-- DATA PROVIDED --

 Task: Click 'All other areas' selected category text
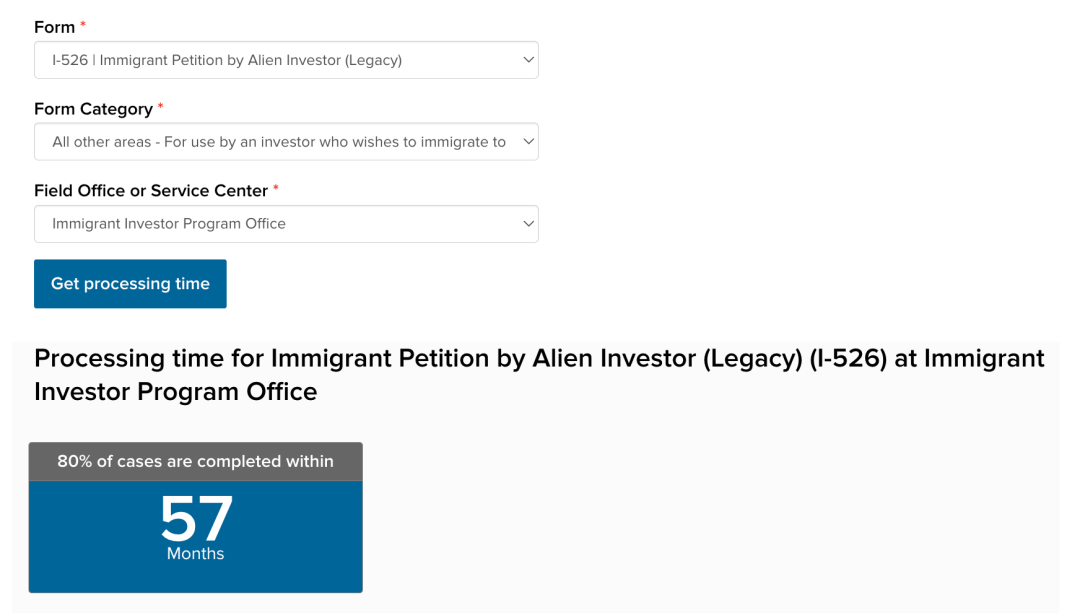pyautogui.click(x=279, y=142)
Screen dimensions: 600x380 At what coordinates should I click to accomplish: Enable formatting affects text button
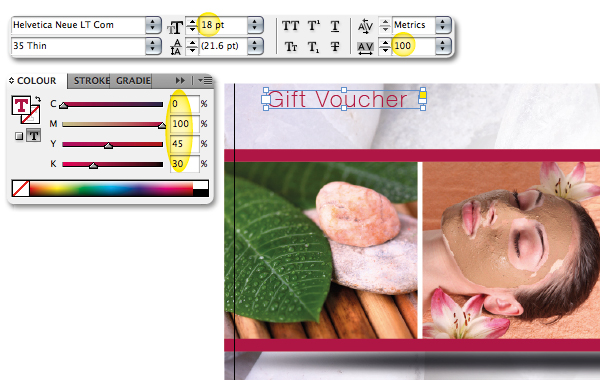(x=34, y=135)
---
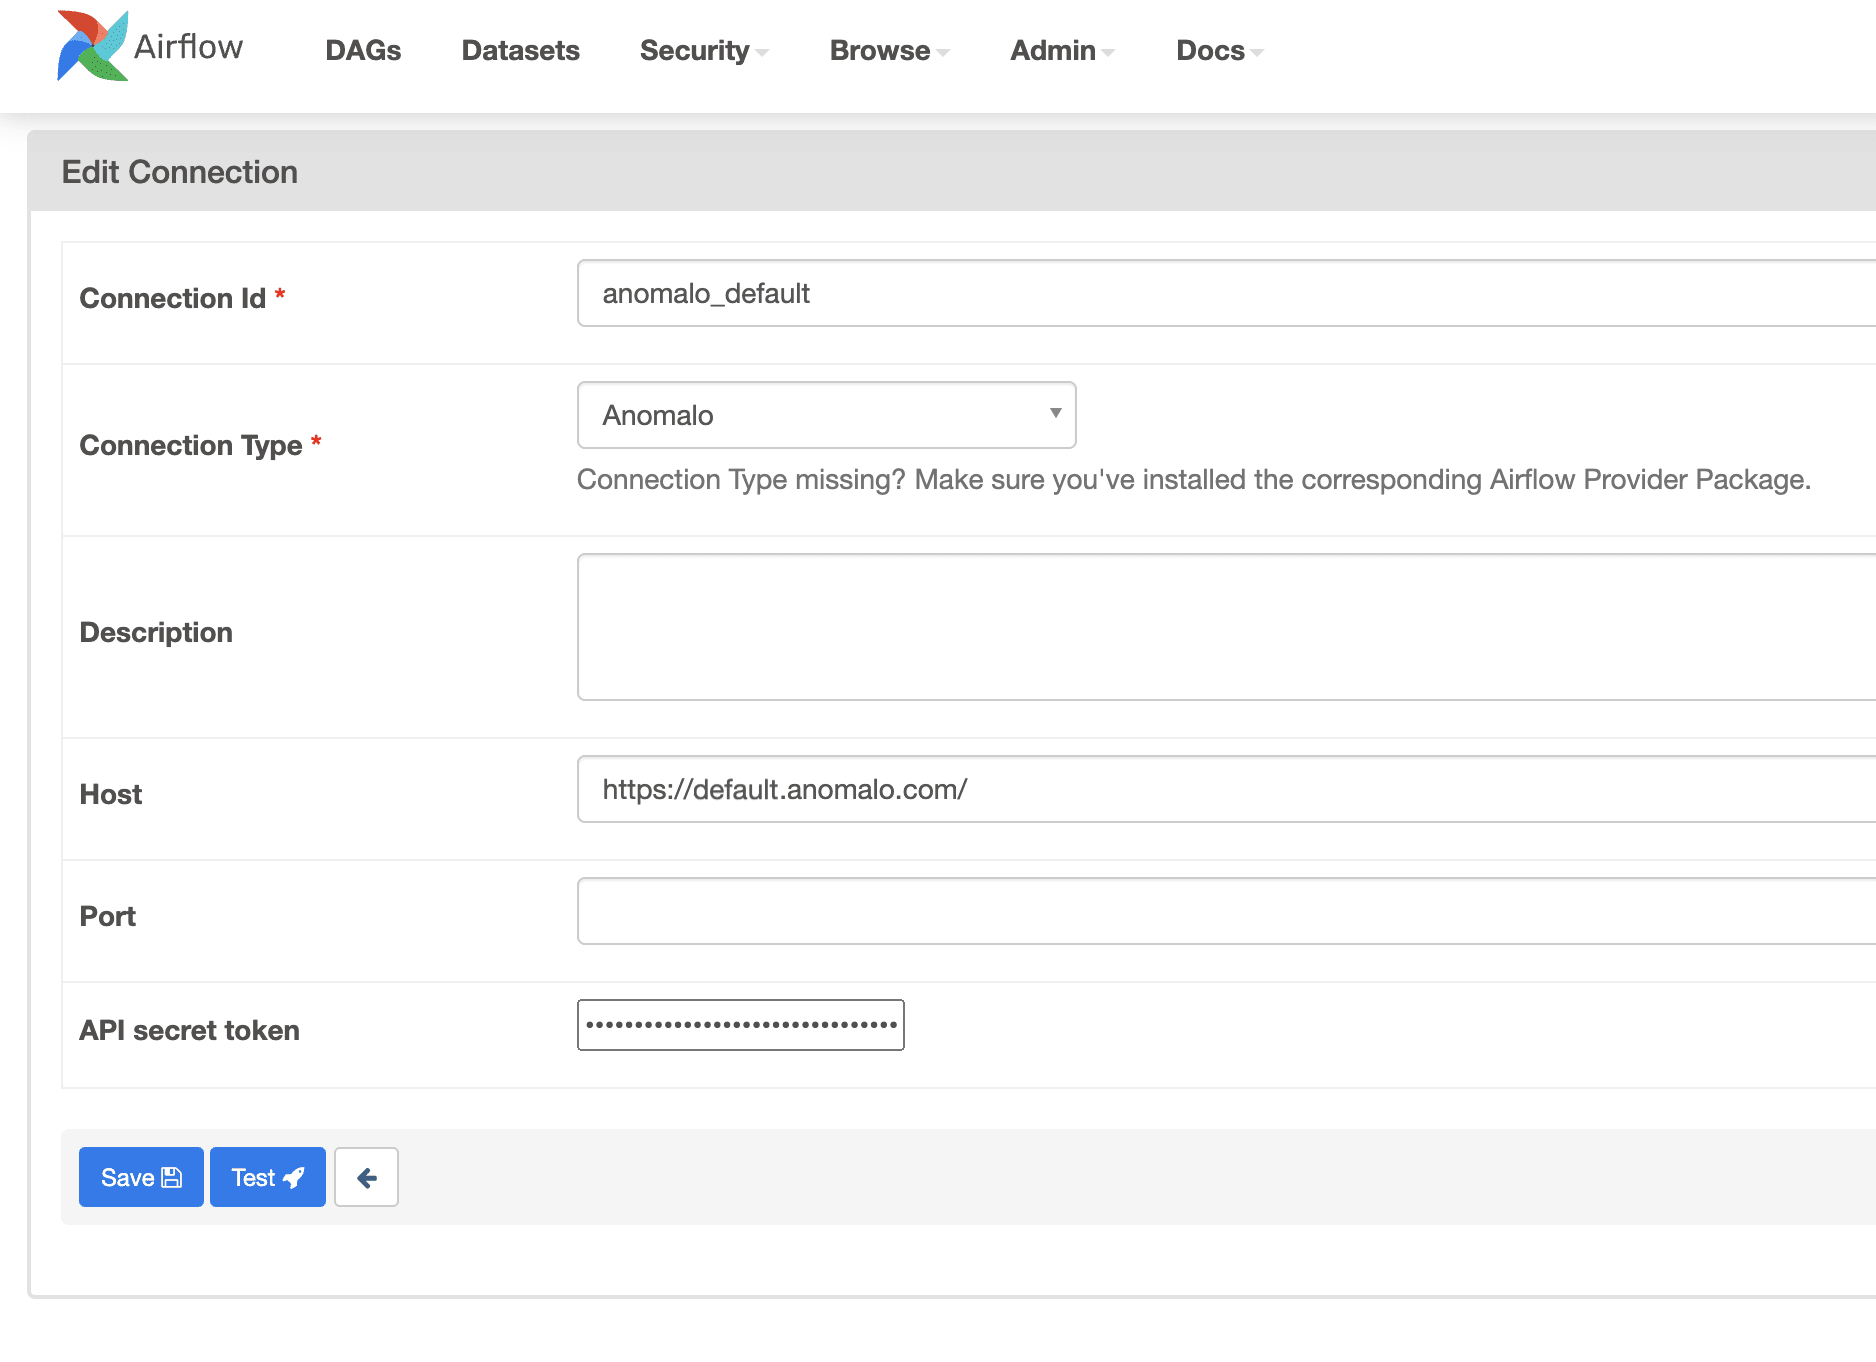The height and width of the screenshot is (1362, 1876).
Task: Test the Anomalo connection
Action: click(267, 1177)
==
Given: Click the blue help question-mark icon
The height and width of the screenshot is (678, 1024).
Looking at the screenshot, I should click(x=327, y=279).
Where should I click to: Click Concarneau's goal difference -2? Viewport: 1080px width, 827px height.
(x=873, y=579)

-- WHAT TO DO --
Copy out the stretch of data from the line that contains "Where should I" through the line that contains "(x=873, y=579)", and raise every coordinate in the answers by 94.

-- SOLUTION FOR THIS PROBLEM --
Where should I click to: Click Concarneau's goal difference -2? Viewport: 1080px width, 827px height.
(x=967, y=673)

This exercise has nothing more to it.